On 2012-11-29 10:56, Jim Klimov wrote:
For example, I might want to have corporate webshop-related
databases and appservers to be the fastest storage citizens,
then some corporate CRM and email, then various lower priority
zones and VMs, and at the bottom of the list - backups.

On a side note, I'm now revisiting old ZFS presentations collected
over the years, and one suggested as "TBD" statements the ideas
that metaslabs with varying speeds could be used for specific
tasks, and not only to receive the allocations first so that a new
pool would perform quickly. I.e. "TBD: Workload specific freespace
selection policies".

Say, I create a new storage box and lay out some bulk file, backup
and database datasets.
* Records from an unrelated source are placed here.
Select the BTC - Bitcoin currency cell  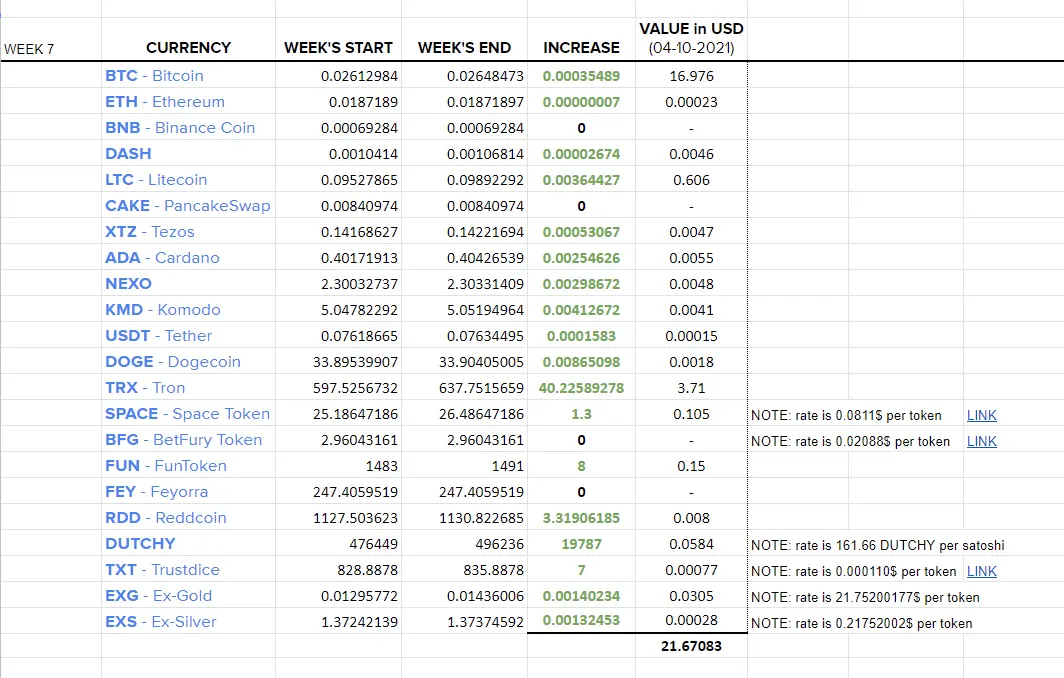click(x=188, y=75)
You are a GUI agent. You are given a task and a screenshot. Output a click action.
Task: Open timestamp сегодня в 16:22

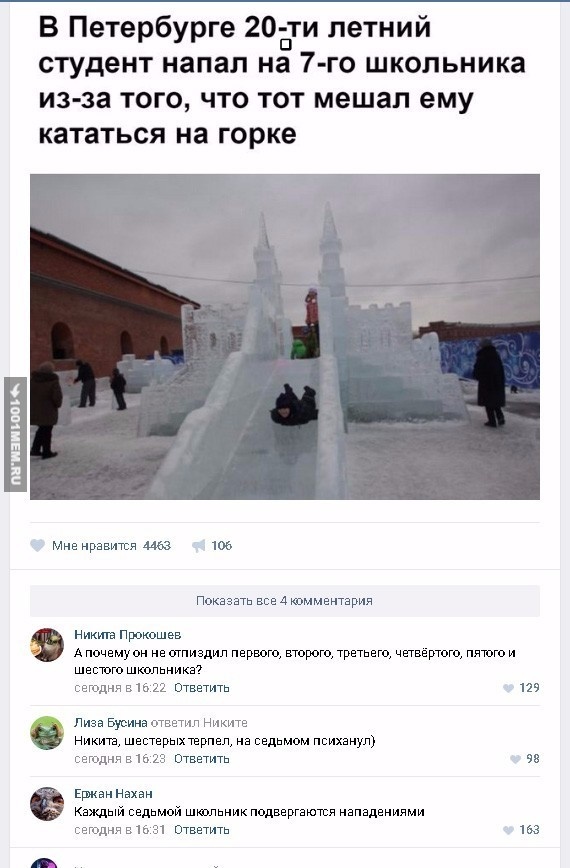click(120, 688)
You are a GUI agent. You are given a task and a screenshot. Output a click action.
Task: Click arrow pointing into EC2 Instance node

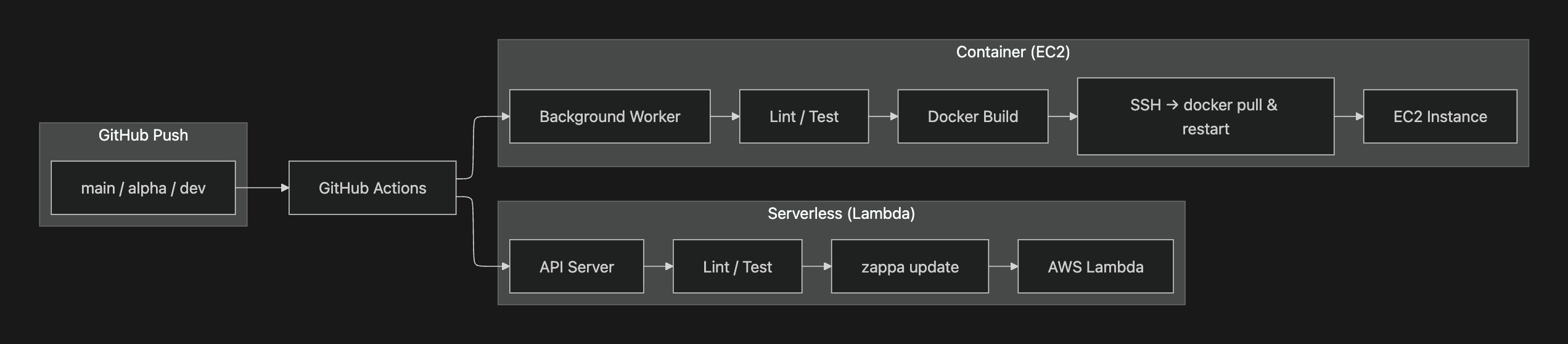coord(1348,117)
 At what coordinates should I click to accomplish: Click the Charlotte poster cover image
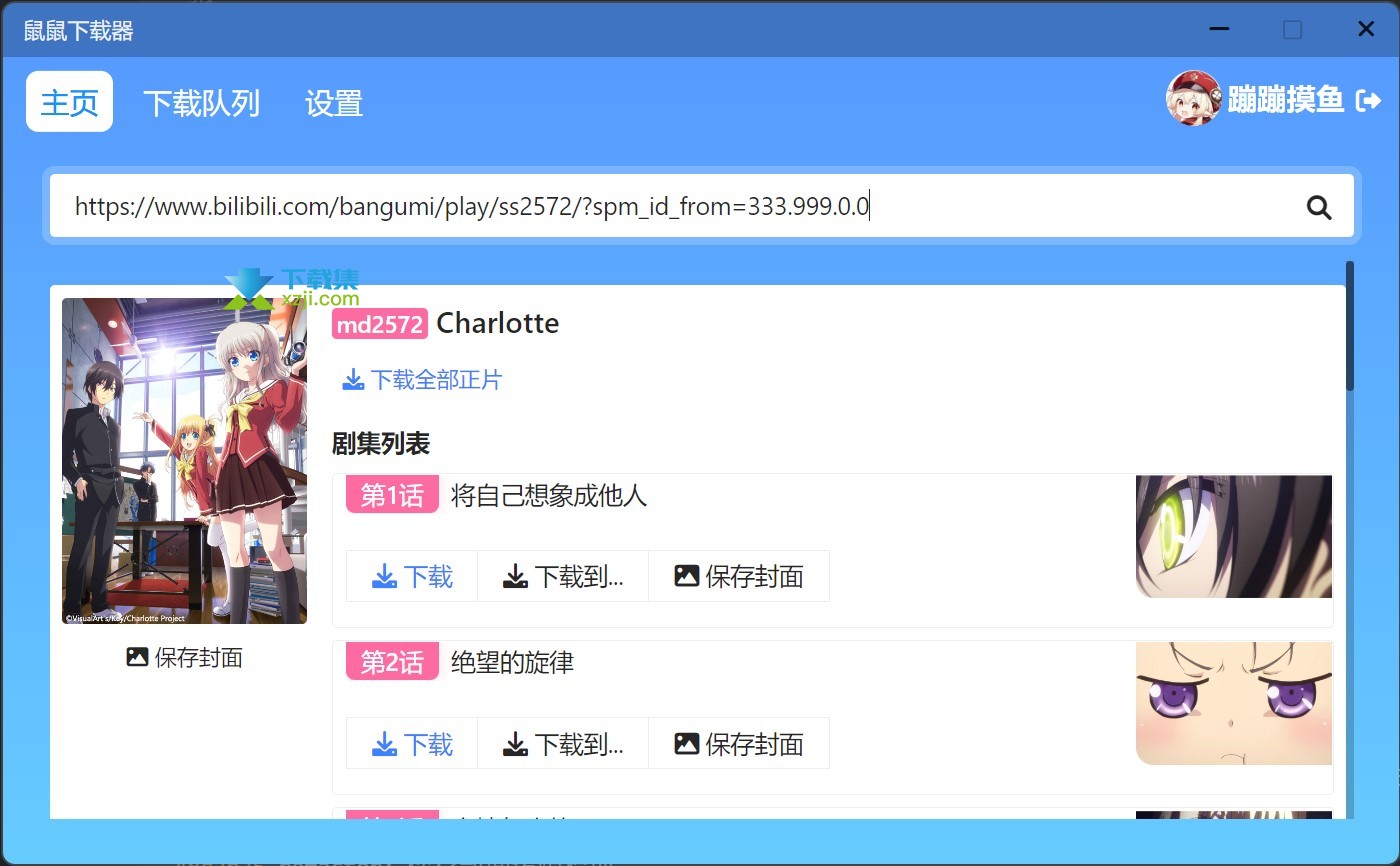click(184, 461)
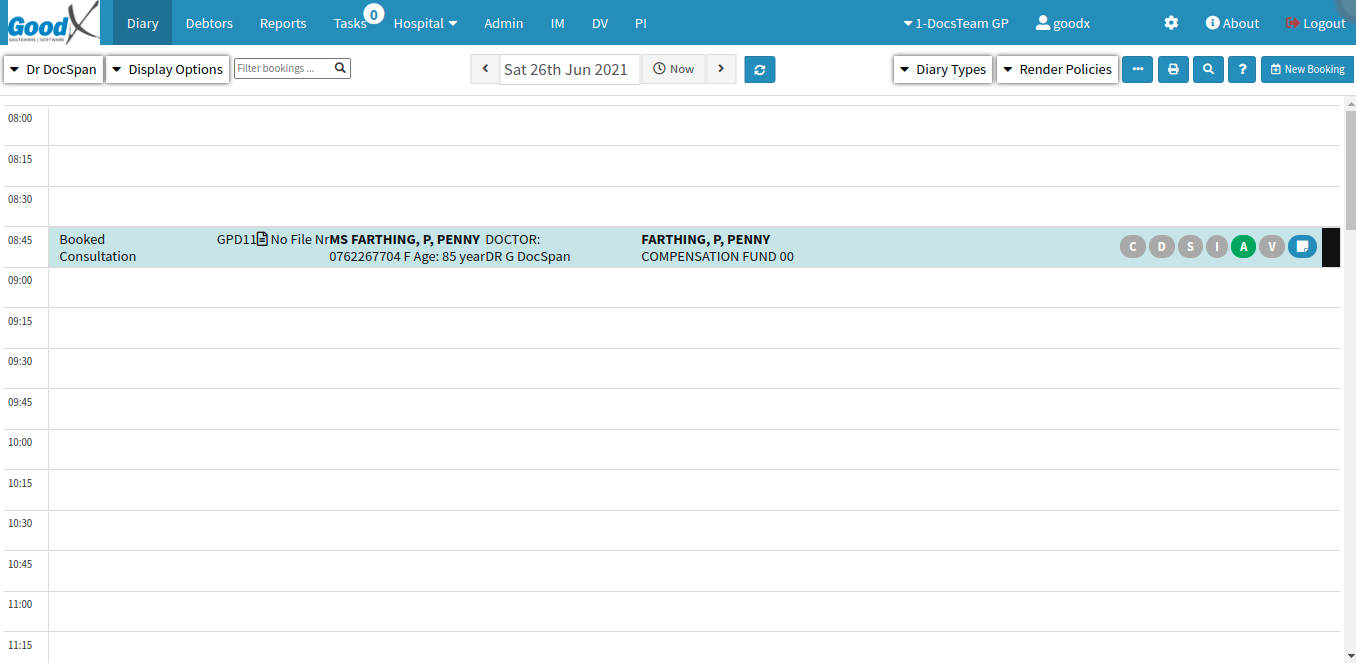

Even as they are receiving their first bytes,
I have some idea about the kind of performance I'd expect from them -
with QoS per dataset I might destine the databases to the fast LBAs
(and smaller seeks between tracks I expect to use frequently), and
the bulk data onto slower tracks right from the start, and the rest
of unspecified data would grow around the middle of the allocation
range.

These types of data would then only "creep" onto the less fitting
metaslabs (faster for bulk, slower for DB) if the target ones run
out of free space. Then the next-best-fitting would be used...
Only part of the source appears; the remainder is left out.